Items from a dataset
┌──

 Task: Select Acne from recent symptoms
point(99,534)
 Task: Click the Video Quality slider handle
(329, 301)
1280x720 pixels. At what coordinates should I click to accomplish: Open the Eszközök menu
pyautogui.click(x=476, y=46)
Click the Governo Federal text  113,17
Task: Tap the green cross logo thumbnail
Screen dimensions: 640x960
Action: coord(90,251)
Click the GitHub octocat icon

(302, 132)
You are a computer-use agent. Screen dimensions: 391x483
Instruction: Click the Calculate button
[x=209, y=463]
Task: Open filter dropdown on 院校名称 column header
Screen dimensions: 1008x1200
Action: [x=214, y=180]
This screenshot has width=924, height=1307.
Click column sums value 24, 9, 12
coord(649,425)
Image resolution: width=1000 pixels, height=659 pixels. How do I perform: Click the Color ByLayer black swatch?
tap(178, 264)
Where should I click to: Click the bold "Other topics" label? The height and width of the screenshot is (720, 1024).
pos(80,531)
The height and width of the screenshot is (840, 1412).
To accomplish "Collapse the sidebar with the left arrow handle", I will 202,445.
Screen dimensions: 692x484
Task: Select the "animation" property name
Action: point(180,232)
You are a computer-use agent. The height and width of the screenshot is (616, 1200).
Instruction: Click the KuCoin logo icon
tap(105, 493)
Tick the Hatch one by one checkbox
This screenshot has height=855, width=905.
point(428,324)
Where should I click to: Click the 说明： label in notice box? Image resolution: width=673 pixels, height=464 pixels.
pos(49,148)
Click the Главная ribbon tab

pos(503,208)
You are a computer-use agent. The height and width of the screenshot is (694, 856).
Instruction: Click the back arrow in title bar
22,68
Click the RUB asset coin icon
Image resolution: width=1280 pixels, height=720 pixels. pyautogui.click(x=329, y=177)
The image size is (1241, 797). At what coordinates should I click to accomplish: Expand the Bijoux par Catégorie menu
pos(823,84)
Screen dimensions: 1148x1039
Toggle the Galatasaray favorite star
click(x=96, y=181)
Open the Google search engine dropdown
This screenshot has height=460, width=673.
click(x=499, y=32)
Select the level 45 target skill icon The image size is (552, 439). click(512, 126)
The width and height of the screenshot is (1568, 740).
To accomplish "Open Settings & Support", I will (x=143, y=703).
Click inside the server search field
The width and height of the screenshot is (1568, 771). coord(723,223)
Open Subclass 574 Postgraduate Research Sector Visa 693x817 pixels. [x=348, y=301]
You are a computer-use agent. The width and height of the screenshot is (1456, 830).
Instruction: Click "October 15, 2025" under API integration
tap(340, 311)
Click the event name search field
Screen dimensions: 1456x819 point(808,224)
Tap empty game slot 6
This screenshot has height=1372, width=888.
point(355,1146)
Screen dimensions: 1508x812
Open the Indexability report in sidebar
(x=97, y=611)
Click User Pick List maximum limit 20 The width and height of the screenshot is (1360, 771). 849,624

└──

:: GOAL ::
Convert every line of the listing above into a numbered list, omitting any blank lines.

:: COMPLETE RESPONSE ::
1.  Task: Select Acne from recent symptoms
2. point(99,534)
3.  Task: Click the Video Quality slider handle
4. (329, 301)
5. 1280x720 pixels. At what coordinates should I click to accomplish: Open the Eszközök menu
6. pyautogui.click(x=476, y=46)
7. Click the Governo Federal text  113,17
8. Task: Tap the green cross logo thumbnail
9. Screen dimensions: 640x960
10. Action: coord(90,251)
11. Click the GitHub octocat icon
12. (302, 132)
13. You are a computer-use agent. Screen dimensions: 391x483
14. Instruction: Click the Calculate button
15. [x=209, y=463]
16. Task: Open filter dropdown on 院校名称 column header
17. Screen dimensions: 1008x1200
18. Action: [x=214, y=180]
19. This screenshot has width=924, height=1307.
20. Click column sums value 24, 9, 12
21. coord(649,425)
22. Image resolution: width=1000 pixels, height=659 pixels. How do I perform: Click the Color ByLayer black swatch?
23. tap(178, 264)
24. Where should I click to: Click the bold "Other topics" label? The height and width of the screenshot is (720, 1024).
25. pos(80,531)
26. The height and width of the screenshot is (840, 1412).
27. To accomplish "Collapse the sidebar with the left arrow handle", I will 202,445.
28. Screen dimensions: 692x484
29. Task: Select the "animation" property name
30. Action: point(180,232)
31. You are a computer-use agent. The height and width of the screenshot is (616, 1200).
32. Instruction: Click the KuCoin logo icon
33. tap(105, 493)
34. Tick the Hatch one by one checkbox
35. This screenshot has height=855, width=905.
36. point(428,324)
37. Where should I click to: Click the 说明： label in notice box? Image resolution: width=673 pixels, height=464 pixels.
38. pos(49,148)
39. Click the Главная ribbon tab
40. pos(503,208)
41. You are a computer-use agent. The height and width of the screenshot is (694, 856).
42. Instruction: Click the back arrow in title bar
43. 22,68
44. Click the RUB asset coin icon
45. Image resolution: width=1280 pixels, height=720 pixels. pyautogui.click(x=329, y=177)
46. The image size is (1241, 797). At what coordinates should I click to accomplish: Expand the Bijoux par Catégorie menu
47. pos(823,84)
48. Screen dimensions: 1148x1039
49. Toggle the Galatasaray favorite star
50. click(x=96, y=181)
51. Open the Google search engine dropdown
52. This screenshot has height=460, width=673.
53. click(x=499, y=32)
54. Select the level 45 target skill icon The image size is (552, 439). click(512, 126)
55. The width and height of the screenshot is (1568, 740).
56. To accomplish "Open Settings & Support", I will (x=143, y=703).
57. Click inside the server search field
58. The width and height of the screenshot is (1568, 771). coord(723,223)
59. Open Subclass 574 Postgraduate Research Sector Visa 693x817 pixels. [x=348, y=301]
60. You are a computer-use agent. The width and height of the screenshot is (1456, 830).
61. Instruction: Click "October 15, 2025" under API integration
62. tap(340, 311)
63. Click the event name search field
64. Screen dimensions: 1456x819 point(808,224)
65. Tap empty game slot 6
66. This screenshot has height=1372, width=888.
67. point(355,1146)
68. Screen dimensions: 1508x812
69. Open the Indexability report in sidebar
70. (x=97, y=611)
71. Click User Pick List maximum limit 20 The width and height of the screenshot is (1360, 771). 849,624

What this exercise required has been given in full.